We constantly adjust the model’s parameters based on its performance (in other words, whether it gives us the results we want) so that it yields better results in the future. This process is called model training. The training of a model takes as long as it pleases us. Typically, we stop the training after a certain number of iterations or when the performance is good enough. When the training process has finished, we apply the trained model to predict new data (testing data). This process is called model testing. Sometimes, people use different data sets for training and testing to see how well the model performs on samples it never meets, which is called the generalization capability. Sometimes, an additional step called model evaluation is involved when the parameters of the model are so complicated that we need another set of data to see whether our model or training process has been designed well.

Press + to interact
Model training and model testing
Model training and model testing

What types of problems this model can solve is essentially determined by the types of input and output data we want. For example, a classification model takes an input of any number of dimensions (audio, text, image, or video) and gives a 1-dimensional output (single values indicating the predicted labels). A generative model typically takes a 1-dimensional input (a latent vector) and generates high-dimension outputs (images, videos, or 3D models). It maps low-dimensional data to high-dimensional data, at the same time, trying to make the output samples look as convincing as possible. However, it is worth pointing out that we’ll meet generative models that don’t obey this rule later in the course. It is just a simple rule to bear in mind.
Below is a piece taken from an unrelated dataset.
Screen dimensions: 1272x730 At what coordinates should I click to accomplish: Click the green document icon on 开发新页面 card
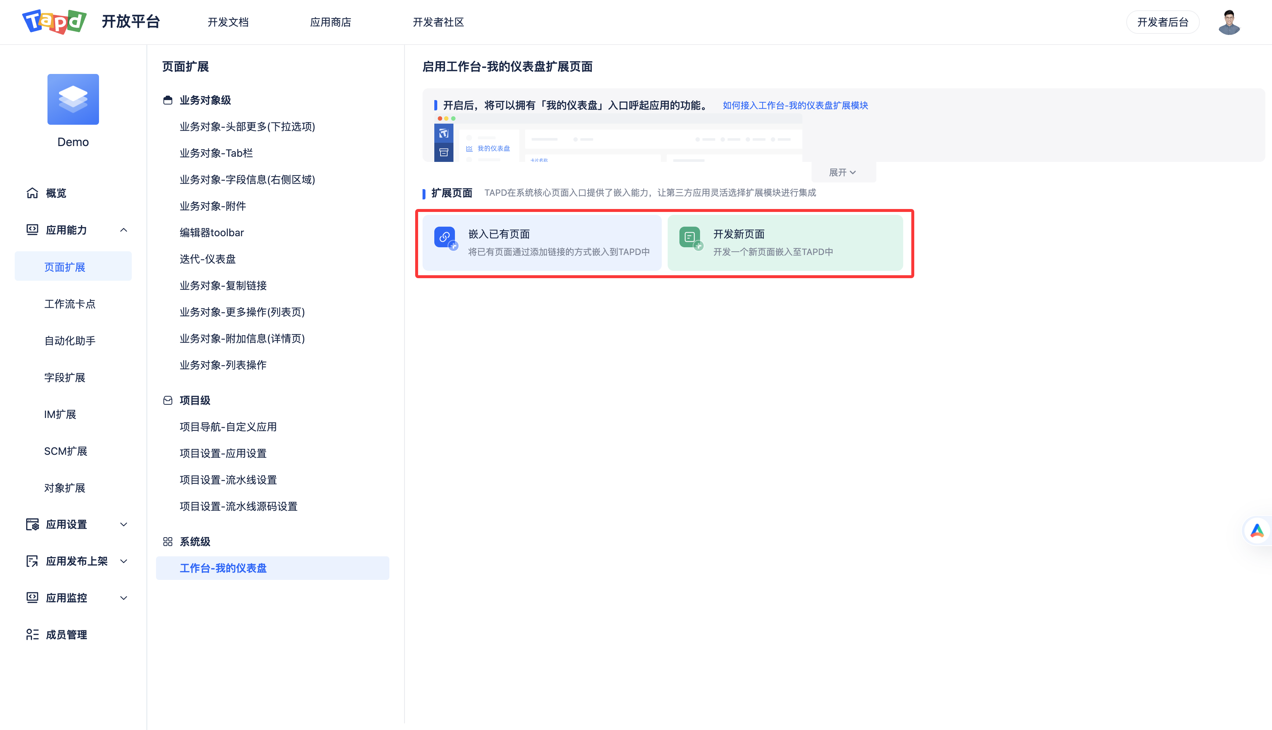tap(690, 237)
When it comes to AI, there are two groups of believers in the community. The symbolists acknowledge the necessity of human experience and knowledge. They believe the low-level patterns constitute high-level decisions based on explicit rules given by humans. The connectionists believe that AI can be realized by an analogous network similar to human neural systems, and adjusting the connections between simple neurons is the key to this system. Apparently, the exploding development of deep learning adds a score to the connectionists’ side.

Adversarial generative concept

Traditionally, generative problems are solved by statistics-based methods such as a Boltzmann machine, Markov chain, or variational encoder. As mathematically profound as they are, the generated samples are, as of yet, far from perfect. A classification model maps high-dimensional data to low-dimension, while a generative model often maps low-dimension data to high-dimension ones. People in both fields have been working hard to improve their models. Let’s look back to the little made-up opening story. Can we get the two different models to work against each other and improve themselves at the same time? If we take the output of a generative model as the input of the classification model, we can measure the performance of the generative model (the armor) with the classification model (the sword). At the same time, we can improve the classification model (the sword) by feeding generated samples (the armor) and real samples since we agree that more data is often better for training ML models.